WHAT YOU ARE ASKED TO DO =>
Print every line of the listing below, starting with the line that holds "The width and" and going on through the line that holds "Given: Open the", both included, and print nothing else.

TASK DATA =>
━━━━
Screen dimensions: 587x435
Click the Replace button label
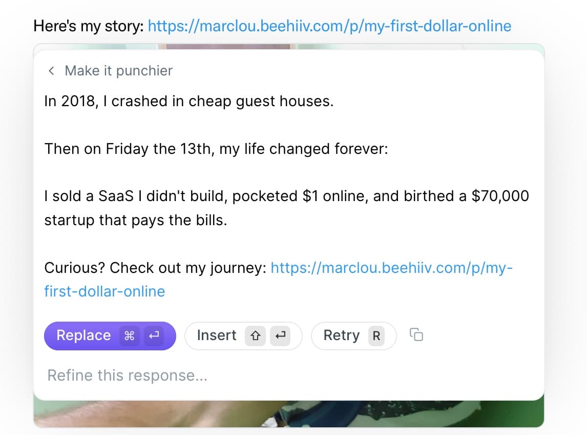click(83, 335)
━━━━
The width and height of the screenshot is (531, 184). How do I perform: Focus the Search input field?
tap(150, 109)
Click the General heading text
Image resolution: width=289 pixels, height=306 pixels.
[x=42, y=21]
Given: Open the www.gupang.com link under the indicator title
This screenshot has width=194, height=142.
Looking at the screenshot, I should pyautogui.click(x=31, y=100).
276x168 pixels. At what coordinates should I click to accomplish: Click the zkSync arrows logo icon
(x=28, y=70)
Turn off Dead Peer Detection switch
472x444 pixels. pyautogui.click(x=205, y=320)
━━━━
RESPONSE =>
The width and height of the screenshot is (531, 184). How do I perform: Focus the Search input field?
tap(150, 109)
Click the General heading text
Image resolution: width=289 pixels, height=306 pixels.
[x=42, y=21]
Given: Open the www.gupang.com link under the indicator title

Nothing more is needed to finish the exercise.